In Experiment 3 we replicate Pelucchi et al (2009a; Experiment 3) and our Experiment 2 T1 (immediate testing) with a new group of 24 eight-month-old infants.

Methods

Participants

Twenty-four healthy, full-term infants (9 males and 15 females) with a mean age of 8.4 months (range = 8 to 8.7) participated in Experiment 3. All other participant characteristics and recruitment methods were identical to Experiments 1 and 2. Seventeen additional infants were tested but not included in the analyses for the following reasons: fussiness (n = 13), not paying attention (n = 2), or experimental error (n = 2).

Stimuli

The auditory stimuli were the same as those used in Experiment 1. In an effort to help infants maintain interest, a video clip of a spinning pinwheel was used instead of a video of a flashing light, during both the familiarization and testing.

Procedures

Experimental procedures were similar to those of Experiment 1 and 2. In Experiment 3, infants were familiarized with the same corpus and were tested immediately following familiarization while watching a video of a spinning pinwheel.

Results and Discussion

As in previous experiments, we first compared the counterbalanced languages. As there were no significant variations between the difference scores for the counterbalanced languages, t (22) = .22, p = .83, d = .09, the two languages were combined in the subsequent analysis. A paired sample t-test revealed that infants readily discriminated HTP (M = 9.74 s, SE = .44) from LTP (M = 8.87 s, SE = .40) words, t (23) = 3.68, p = .001, d = .76 (see Figure 1). Eighteen out of 24 infants looked longer to HTP words. These results suggest that performance at T1 in Experiment 2 may reflect a Type 2 error (failure to find a true effect). We return to this idea in the General Discussion.

Experiment 4

Results from Experiment 2 suggest that having experience with isolated words immediately following familiarization may reinforce infants’ memory for statistically defined words. Infants in Experiment 2 were able to actively select which stimuli they liked to listen to most at both T1 and T2, however, listening preferences following the 10-minute delay were not correlated with listening preferences for HTP versus LTP words immediately after familiarization. These findings suggest that the ability to control their experience with isolated words may not be the primary factor driving improved memory in infants. Rather, it appears that just having experience with isolated words may selectively reinforce memory for HTP words. For a more explicit test of how isolated words support memory, Experiment 4 was designed to replicate and extend the results of Experiment 2 with a more controlled experimental design.
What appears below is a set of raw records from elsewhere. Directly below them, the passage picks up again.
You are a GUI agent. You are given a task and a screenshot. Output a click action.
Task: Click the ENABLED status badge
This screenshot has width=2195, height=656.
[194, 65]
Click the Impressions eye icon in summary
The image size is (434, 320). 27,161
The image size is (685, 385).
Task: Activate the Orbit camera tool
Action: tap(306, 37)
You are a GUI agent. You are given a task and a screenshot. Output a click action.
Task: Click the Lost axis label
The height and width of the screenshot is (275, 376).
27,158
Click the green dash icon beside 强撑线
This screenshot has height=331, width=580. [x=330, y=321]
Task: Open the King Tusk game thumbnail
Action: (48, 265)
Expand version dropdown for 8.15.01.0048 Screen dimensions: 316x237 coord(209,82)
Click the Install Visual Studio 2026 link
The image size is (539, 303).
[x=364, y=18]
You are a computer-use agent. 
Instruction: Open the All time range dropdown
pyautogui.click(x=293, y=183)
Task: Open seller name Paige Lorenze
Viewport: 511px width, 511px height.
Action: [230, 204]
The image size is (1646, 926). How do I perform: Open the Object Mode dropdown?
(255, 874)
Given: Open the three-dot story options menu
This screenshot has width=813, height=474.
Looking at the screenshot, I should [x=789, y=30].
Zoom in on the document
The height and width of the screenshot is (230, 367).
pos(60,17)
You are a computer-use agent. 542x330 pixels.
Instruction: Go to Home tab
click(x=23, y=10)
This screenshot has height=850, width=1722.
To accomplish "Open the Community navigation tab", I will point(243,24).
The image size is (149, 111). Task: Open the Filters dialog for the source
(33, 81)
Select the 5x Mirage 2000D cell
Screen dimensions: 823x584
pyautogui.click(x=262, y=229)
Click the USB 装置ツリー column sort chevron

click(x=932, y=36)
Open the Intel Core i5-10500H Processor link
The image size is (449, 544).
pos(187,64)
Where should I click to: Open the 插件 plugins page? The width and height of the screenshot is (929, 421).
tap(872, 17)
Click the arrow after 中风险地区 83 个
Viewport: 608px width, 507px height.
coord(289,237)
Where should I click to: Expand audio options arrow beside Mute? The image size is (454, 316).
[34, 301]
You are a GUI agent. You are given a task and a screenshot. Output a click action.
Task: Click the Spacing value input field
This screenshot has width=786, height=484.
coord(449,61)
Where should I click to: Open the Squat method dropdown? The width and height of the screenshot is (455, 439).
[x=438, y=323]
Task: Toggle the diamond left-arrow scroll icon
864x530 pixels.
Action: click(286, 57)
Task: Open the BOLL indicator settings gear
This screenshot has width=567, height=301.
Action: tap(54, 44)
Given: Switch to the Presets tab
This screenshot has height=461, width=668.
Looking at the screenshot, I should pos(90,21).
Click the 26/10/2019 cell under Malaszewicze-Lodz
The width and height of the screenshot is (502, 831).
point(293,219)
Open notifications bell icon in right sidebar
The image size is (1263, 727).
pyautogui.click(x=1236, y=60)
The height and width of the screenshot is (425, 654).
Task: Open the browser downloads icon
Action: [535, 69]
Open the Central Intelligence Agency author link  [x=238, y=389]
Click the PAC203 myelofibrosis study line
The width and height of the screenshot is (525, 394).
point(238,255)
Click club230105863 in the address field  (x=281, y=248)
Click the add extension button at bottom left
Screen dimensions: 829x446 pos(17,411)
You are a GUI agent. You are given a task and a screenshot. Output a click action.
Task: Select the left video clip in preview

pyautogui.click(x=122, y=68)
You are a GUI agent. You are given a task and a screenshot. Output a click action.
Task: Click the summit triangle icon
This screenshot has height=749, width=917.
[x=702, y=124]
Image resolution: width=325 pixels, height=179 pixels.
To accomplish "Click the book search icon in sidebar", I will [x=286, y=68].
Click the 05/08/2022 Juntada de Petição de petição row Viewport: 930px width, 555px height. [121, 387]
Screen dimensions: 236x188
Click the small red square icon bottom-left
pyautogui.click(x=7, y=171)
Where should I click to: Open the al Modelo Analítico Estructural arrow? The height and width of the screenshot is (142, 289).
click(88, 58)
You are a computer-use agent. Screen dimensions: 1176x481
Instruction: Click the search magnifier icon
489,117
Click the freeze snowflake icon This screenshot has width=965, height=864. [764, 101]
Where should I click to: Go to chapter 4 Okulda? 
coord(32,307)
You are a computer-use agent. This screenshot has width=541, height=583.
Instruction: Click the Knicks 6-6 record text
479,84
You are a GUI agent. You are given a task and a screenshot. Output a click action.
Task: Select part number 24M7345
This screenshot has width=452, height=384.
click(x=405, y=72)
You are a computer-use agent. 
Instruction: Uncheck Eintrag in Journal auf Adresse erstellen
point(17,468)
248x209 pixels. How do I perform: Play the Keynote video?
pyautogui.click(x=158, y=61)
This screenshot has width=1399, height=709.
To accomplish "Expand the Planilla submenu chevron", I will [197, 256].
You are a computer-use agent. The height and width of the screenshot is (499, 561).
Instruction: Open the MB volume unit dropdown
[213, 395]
Thus, in Experiment 4, 8-month-olds were given fixed amount of exposure to isolated target words immediately following familiarization with the Italian corpus and were then tested on the same target words following a 10-minute delay. By controlling the amount of experience infants get with the isolated words, we are able to better explore how isolated words may support infant memory for statistically defined words.

Methods

Participants

Twenty-four healthy, full-term infants (12 males and 12 females) with a mean age of 8.3 months (range = 8 to 8.9) participated in Experiment 4. All other participant characteristics and recruitment methods were identical to Experiments 1–3. Seventeen additional infants were tested but not included in the analyses for the following reasons: fussiness (n = 11), not paying attention (n = 3), or experimental error (n = 7).

Stimuli

The auditory stimuli were the same as in the previous experiments. A video clip of a spinning pinwheel was used during both the familiarization and test.

Procedures

Experimental procedures were similar to those of Experiment 2. During familiarization, a video of spinning pinwheel was presented on the monitors contingent upon the infants’ looking behavior, while one of the two counterbalanced languages played continuously from the side speakers. Immediately following familiarization, infants were given fixed experience with isolated target words (i.e., infants heard HTP and LTP words equally often in isolation). The two HTP word trials and two LTP word trials were presented three times, randomized by block (i.e., a total of 12 trials). On each trial, a given target word was presented eight times in isolation, for a total of 24 exposures to each target word. This is equivalent to average amount of experience infants received with the isolated words in Experiment 2 at T1.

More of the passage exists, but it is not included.